● DATA:
********************
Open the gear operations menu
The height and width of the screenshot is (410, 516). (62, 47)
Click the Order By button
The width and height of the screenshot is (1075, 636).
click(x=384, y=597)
********************
● AIM OF THE EXERCISE: Using the material above, print every entry exactly as written.

● RESULT OF THE TASK:
Open the gear operations menu
The height and width of the screenshot is (410, 516). (62, 47)
Click the Order By button
The width and height of the screenshot is (1075, 636).
click(x=384, y=597)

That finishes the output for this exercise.